JRN 448: The Media and Social Issues: Reporting Inequality. You can’t trust the media, unless of course you are the one reporting on a cause you are intimately invested in. That, or you have a social injustice video with great potential to go viral.

AMS 325: Urban Education Reform. Urban is such a buzzword in the realm of societal reformations and initiatives.

GHP 350: Critical Perspective on Global Health and Health Policy. An entire world of problems and people to heal — what are you going to do about it?

So get on SCORE and get signed up. You can thank me once you:

A. Land that great job in the city and develop a personal frienship with the CEO after a great conversation about the symphony. You are asked to head the Bejiing office, and those flash cards really come in handy.

B. Create a gallery using Maya painting techniques to depict sex and death in the Middle Ages. Everyone loves it.

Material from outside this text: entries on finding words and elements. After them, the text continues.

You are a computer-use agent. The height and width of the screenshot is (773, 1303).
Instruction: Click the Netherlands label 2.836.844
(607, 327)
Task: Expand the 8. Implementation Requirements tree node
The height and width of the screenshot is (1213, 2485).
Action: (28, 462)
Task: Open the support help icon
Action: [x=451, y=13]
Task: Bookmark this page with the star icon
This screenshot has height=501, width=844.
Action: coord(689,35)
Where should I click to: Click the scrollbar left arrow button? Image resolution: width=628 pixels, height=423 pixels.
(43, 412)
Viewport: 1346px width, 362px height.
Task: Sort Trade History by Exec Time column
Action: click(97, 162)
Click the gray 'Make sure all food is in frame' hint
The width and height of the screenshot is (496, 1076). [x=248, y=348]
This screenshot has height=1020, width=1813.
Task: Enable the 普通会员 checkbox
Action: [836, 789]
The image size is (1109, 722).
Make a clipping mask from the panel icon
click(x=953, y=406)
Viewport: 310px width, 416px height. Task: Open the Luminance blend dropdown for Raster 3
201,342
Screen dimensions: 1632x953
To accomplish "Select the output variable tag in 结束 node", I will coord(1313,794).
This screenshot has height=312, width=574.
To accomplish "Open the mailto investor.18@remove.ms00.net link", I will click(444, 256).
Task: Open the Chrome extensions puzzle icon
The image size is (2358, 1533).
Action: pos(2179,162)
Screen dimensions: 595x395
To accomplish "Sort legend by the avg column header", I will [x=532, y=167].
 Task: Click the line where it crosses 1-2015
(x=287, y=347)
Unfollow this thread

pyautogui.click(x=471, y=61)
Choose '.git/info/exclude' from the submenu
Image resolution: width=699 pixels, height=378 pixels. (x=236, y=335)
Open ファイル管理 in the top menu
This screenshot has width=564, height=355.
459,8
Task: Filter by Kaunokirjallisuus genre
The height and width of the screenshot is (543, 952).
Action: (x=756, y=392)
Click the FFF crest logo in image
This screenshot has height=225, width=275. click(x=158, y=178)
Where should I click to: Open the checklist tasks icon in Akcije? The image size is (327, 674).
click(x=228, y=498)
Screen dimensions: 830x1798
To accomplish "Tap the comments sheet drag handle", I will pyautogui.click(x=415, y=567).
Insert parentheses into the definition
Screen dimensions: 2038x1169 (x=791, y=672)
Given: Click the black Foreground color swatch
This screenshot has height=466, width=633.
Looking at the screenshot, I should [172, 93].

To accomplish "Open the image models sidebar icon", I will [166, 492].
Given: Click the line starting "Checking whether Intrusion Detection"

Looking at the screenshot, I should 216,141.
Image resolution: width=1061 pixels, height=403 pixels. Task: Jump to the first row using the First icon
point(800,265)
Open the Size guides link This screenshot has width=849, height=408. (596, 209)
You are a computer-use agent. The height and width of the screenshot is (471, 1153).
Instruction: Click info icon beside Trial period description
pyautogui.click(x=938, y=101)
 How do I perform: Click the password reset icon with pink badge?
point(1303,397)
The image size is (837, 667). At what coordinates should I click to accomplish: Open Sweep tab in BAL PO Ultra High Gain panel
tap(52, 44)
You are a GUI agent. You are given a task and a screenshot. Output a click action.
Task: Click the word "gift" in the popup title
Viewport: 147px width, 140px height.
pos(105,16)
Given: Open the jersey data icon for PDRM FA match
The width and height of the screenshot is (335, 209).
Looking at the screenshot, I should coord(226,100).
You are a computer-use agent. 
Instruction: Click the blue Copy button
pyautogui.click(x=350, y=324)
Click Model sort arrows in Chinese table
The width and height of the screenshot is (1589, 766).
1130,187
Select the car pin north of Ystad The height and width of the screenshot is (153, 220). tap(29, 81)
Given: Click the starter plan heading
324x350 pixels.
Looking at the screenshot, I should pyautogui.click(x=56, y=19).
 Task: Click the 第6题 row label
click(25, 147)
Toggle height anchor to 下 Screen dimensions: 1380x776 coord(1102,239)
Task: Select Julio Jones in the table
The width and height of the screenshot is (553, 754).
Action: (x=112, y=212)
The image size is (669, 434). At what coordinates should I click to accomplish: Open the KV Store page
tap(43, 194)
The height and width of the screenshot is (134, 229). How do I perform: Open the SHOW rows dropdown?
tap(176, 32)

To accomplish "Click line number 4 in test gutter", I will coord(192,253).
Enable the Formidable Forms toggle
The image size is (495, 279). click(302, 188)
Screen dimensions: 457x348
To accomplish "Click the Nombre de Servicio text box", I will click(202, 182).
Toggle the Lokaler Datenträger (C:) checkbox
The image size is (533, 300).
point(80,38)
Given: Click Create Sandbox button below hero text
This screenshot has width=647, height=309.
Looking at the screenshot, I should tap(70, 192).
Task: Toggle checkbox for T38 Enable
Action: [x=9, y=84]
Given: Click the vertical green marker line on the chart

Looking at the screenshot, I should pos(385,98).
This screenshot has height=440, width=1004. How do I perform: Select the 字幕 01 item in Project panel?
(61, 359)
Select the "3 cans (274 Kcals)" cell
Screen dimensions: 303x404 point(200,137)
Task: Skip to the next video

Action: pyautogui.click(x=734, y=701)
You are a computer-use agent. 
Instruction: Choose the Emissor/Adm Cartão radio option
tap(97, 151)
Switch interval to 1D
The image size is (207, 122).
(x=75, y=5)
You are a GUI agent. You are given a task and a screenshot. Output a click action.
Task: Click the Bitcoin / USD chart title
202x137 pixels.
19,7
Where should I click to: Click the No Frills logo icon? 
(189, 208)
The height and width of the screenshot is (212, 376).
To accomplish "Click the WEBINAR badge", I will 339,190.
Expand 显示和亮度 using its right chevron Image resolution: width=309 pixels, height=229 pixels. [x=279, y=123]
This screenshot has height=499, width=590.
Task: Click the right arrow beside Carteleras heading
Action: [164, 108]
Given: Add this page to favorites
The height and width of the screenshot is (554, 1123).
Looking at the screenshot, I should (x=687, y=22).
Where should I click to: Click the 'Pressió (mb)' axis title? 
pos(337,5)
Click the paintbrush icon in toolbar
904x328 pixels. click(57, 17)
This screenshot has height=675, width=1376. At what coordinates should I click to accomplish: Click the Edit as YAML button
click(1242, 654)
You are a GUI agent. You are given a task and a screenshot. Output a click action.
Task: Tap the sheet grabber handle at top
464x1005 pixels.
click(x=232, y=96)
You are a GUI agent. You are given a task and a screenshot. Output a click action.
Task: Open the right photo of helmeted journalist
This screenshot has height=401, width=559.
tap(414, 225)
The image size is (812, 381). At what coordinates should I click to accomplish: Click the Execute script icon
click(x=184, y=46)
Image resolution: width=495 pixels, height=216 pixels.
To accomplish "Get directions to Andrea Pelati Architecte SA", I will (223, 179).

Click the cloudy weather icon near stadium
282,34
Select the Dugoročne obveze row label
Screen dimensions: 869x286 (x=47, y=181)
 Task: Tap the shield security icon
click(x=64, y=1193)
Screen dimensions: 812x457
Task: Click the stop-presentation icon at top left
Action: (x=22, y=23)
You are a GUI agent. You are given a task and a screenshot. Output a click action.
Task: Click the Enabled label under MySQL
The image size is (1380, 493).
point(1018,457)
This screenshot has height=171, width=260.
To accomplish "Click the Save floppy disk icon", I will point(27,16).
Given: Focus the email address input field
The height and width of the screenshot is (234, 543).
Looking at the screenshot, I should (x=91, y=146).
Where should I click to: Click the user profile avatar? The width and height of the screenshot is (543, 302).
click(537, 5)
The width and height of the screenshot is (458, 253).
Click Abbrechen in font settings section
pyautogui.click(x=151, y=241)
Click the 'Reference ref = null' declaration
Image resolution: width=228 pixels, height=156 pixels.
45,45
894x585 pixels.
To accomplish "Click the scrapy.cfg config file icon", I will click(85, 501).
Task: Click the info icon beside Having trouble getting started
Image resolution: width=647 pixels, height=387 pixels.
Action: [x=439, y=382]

No one gets it.

C. Publish an autobiography that details the contributions you made to engineering while you simultaneously completed med school and developed the next social networking site. It is the top seller for a week, and then a fifth Twilight book is released.

D. Are not heard from for the next 10 years because you are trying to live without making a carbon footprint while rehabilitating abused bush babies. You are also a prominent social reformer but conduct all your work under a psuedonym — you aren’t in it for the fame. At least not until they offer to make a documentary about you; documentaries are the best way to educate the public.